> **READING TEXT**

Opinion

How The Battle Over Wokeness Has Infiltrated The Church

DailyWire.com

On November 17, Adam Greenway, president of Southwestern Baptist Theological Seminary (SWBTS) in Dallas-Fort Worth did something rarely seen in the world of evangelical leadership. He publicly criticized another Baptist institution, tweeting out a letter he’d sent to Michael Spradlin, president of Memphis’ Mid-America Baptist Theological Seminary (MABTS).

“I write to you with extreme disappointment that the institution you lead has plans to host a ‘film premiere’ of Enemies Within the Church,” Greenway began, placing scare quotes around film premiere as if to suggest there was some doubt over whether the movie in question was actually a film.

“The film’s trailer,” he went on, “contains campus footage of the institution I am privileged to lead overlaid with narrative insinuations of ‘Marxism’ … I take strong umbrage to such scandalous and scurrilous slander, particularly when it is apparently condoned by an institution such as yours.”

Greenway finished by asking Spradlin to reconsider his decision to show the movie.

This post was shared and cheered by hundreds of Christian leaders, journalists, and authors — many with blue-checks by their names and Washington Post bylines in their bios. But Spradlin was not to be deterred.

His office fired back with a statement saying that the school was “very concerned” about the evidence of creeping liberalism the film presents. “We believe Southern Baptists, under the guidance of the Holy Spirit, are wise and able to arrive at the conclusion that glorifies our Lord and advances the gospel. Documented information and concerns should be considered instead of suppressed.”

Spradlin finished by quoting the late, great Southern Baptist pastor and author Adrian Rogers: “It is better to be divided by truth than united in error.” The film screening went on as planned.

> **INFORMATION SHOWN**
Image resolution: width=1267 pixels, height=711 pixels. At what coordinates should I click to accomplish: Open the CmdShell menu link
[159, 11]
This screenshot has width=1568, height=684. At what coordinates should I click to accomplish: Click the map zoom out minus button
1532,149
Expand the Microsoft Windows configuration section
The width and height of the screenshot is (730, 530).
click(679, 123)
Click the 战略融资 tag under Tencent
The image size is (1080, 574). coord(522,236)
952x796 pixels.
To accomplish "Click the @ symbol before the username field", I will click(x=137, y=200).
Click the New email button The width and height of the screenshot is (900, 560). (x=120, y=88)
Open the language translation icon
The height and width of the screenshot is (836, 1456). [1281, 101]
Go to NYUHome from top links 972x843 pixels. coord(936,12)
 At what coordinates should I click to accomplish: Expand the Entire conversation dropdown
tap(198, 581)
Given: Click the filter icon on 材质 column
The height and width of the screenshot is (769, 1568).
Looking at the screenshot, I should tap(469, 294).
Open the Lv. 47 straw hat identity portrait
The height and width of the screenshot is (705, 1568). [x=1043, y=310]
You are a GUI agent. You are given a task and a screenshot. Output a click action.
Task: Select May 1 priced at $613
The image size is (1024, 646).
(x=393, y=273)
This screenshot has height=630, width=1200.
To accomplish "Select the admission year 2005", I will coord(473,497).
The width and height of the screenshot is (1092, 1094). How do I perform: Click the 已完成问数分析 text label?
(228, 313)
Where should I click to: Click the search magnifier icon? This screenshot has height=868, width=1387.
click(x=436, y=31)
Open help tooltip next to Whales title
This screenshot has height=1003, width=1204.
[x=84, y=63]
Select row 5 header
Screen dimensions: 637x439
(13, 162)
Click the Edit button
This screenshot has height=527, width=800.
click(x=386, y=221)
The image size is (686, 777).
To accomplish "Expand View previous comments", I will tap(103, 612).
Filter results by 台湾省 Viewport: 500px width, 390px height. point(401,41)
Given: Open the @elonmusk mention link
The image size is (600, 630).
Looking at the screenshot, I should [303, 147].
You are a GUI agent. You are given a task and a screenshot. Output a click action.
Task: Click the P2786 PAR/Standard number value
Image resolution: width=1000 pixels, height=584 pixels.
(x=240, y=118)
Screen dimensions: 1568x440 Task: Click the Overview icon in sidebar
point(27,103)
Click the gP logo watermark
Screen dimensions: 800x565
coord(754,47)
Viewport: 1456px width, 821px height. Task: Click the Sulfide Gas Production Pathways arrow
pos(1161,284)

> **GOALS**
- a) In the opinion piece on wokeness in the church, what film did Mid-America Baptist Theological Seminary plan to host?
- b) Carry on the opinion piece on wokeness in the church from its last sentence.

> **ANSWERS**
- a) Enemies Within the Church

- b)
Neither Greenway nor anyone else applauding his calls to cancel the showing of Enemies Within The Church (EWTC) offered counter explanations to the detailed and extensive evidence the film presents that individuals motivated to promote a leftist agenda have taken up influential posts within evangelical institutions.

From the outset, it must be noted that this is a documentary that wears its agenda on its sleeve. It doesn’t pretend to be a neutral, journalistic investigation, but rather, is something more like a carefully argued court case that comes complete with a detailed bibliography. And the case, in the words of one of the interview subjects, is that some of America’s foremost evangelical leaders have gone from “communicating the Bible to souls to transforming social structures.”

Nothing New Under the Sun

The best service “Enemies Within The Church” renders viewers is the historical context it offers for the ideological shifts people in the pews are seeing today. It broadens the scope of the discussion beyond current headlines on Critical Race Theory and white privilege to their foundational philosophies of socialism and communism, of which these buzzwords are only the latest costume.

The film persuasively traces how, in the 1930s, communists like labor union activist Bella Dodd subverted Catholic ministries, particularly among the more education-oriented Jesuits, and turned them from teaching the gospel to teaching social engineering. Dodd described bringing 1100 young communists into the Catholic church over decades. “By the time she got out [of communism] 20 or 30 years later,” Michael Hichborn, president of the Catholic Levanto Institute explains, “she had seen many of those young men raised to the rank of bishop and even cardinal.”

From there, the film moves on to the 1970s and how a who’s who of progressive Christian intellectuals and professors came together to draft the Chicago Declaration, a document that argues for “attacking” American “materialism” and “the maldistribution of the nation’s wealth and services.” In full, the declaration reads like a primer for the social justice lingo we hear from an increasing number of pulpits today, particularly its focus on redistribution of wealth: “[Christians] must rethink our values regarding our present standard of living,” it asserts, “and promote a more just acquisition and distribution of the world’s resources.”

The same playbook, the film argues, is playing out now in evangelical educational institutions under the guise of identity politics. We see how deeply seminaries like Fuller and Wheaton have already been compromised by the priorities of social justice over biblical justice and how leaders educated at those schools are carrying what they learned to once-conservative universities like Baylor and Biola. There, we see invited speakers discuss how white people need to abstain from their privilege like “vegetarians” abstain from meat.

The message today, narrator Cary Gordon, a pastor himself, explains, “is not that you need to receive Christ and repent of your sins, it’s that you’re under the weight of sexism, racism, and homophobia.”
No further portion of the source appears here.